Lifta-Partner in Wolfsburg beantworten erste Fragen zu Treppenliften und Liftlösungen für Eigenheime. Sie geben eine erste Einschätzung und leiten an Lifta weiter. Ein Fachberater kommt dann zur Treppe, vermisst sie und erstellt ein Angebot. In Wolfsburgs Eigenheimen aus der VW-Belegschaftsgeneration ist die gerade Innentreppe zum Schlafzimmer der häufigste Lifta-Fall.
Übernimmt die Krankenkasse Kosten im Sanitätshaus Wolfsburg?
Bei einem verordneten Hilfsmittel rechnet das Sanitätshaus in Wolfsburg direkt mit der Krankenkasse ab, etwa nach einer Operation am Klinikum Wolfsburg. Sie zahlen nur die gesetzliche Zuzahlung, sofern keine Befreiung vorliegt. Ohne Rezept ist ein Kauf auf eigene Kosten möglich. Das Sanitätshaus berät, welche Produkte erstattet werden und welche nicht.
Wie funktioniert der Ausleihservice im Sanitätshaus Wolfsburg?
Viele Sanitätshäuser in Wolfsburg verleihen Hilfsmittel für begrenzte Zeiträume. Rollatoren, Gehstützen, Badestühle. Liegt eine ärztliche Verordnung vor, kann die Krankenkasse auch für Leihhilfsmittel aufkommen. Für kurze Genesungsphasen lohnt Leihen häufig mehr als Kaufen.

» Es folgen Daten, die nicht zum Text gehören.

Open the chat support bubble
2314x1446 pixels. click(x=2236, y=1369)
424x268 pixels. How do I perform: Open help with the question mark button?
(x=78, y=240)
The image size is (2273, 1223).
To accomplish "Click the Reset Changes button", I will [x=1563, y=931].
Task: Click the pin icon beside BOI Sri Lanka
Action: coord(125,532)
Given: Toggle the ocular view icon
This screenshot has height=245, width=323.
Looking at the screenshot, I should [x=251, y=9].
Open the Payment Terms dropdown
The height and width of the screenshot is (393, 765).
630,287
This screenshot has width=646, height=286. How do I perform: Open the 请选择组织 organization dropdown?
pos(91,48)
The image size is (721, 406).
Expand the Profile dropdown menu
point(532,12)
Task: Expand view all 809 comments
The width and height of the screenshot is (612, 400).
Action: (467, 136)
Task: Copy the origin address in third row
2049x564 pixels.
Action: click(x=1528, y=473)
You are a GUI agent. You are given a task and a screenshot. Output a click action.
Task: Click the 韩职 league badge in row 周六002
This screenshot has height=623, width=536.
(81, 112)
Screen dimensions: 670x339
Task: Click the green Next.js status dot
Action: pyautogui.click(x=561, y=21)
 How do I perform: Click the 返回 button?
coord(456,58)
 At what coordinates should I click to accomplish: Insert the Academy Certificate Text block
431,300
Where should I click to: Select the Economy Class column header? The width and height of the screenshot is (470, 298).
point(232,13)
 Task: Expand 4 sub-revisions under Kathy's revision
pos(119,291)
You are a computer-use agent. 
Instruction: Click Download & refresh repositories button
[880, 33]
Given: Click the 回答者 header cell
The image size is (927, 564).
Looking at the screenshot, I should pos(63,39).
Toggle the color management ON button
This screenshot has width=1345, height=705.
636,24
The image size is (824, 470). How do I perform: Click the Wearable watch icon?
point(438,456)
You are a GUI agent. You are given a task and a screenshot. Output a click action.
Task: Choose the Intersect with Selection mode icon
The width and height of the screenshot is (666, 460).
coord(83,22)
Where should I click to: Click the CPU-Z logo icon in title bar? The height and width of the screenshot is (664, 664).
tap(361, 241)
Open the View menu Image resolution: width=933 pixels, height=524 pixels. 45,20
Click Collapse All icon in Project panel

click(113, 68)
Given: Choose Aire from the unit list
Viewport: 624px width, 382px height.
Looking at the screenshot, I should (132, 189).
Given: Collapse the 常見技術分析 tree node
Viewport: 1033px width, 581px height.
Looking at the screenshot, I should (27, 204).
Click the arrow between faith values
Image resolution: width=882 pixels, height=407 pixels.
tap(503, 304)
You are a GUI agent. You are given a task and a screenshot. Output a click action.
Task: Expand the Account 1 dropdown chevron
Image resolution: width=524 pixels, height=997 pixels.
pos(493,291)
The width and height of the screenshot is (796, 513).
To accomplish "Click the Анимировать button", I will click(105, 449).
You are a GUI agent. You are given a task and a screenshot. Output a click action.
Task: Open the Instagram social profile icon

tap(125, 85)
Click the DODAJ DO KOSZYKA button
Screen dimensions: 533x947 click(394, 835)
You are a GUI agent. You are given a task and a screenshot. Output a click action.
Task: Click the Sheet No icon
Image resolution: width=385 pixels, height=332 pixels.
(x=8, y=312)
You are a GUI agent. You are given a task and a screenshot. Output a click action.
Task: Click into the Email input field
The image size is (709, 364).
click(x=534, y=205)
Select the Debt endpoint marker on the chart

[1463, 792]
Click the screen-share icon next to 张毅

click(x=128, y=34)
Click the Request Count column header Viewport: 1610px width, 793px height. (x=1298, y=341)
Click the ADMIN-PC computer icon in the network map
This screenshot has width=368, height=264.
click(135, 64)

Viele Wolfsburger wohnen in den Eigenheimen aus der VW-Aufbauzeit, in denen das Schlafzimmer und das Bad im Obergeschoss liegen. Wenn die gerade Innentreppe Jahr für Jahr beschwerlicher wird, rückt barrierefreies Wohnen in den Blick, damit das vertraute Haus weiter genutzt werden kann. Ein Lifta-Partner-Sanitätshaus in Wolfsburg gibt dazu eine erste Orientierung, baut die Technik aber nicht selbst ein: Den Einbau übernimmt Lifta nach Beratung, Aufmaß und Angebot vor Ort. Für die typische gerade Treppe ins Obergeschoss ist meist ein Treppenlift die naheliegende Lösung, bei größeren Höhenunterschieden im Haus auch ein Hauslift. Über das Formular können Sie das Infopaket unverbindlich anfordern und bei Bedarf eine persönliche Beratung anfragen.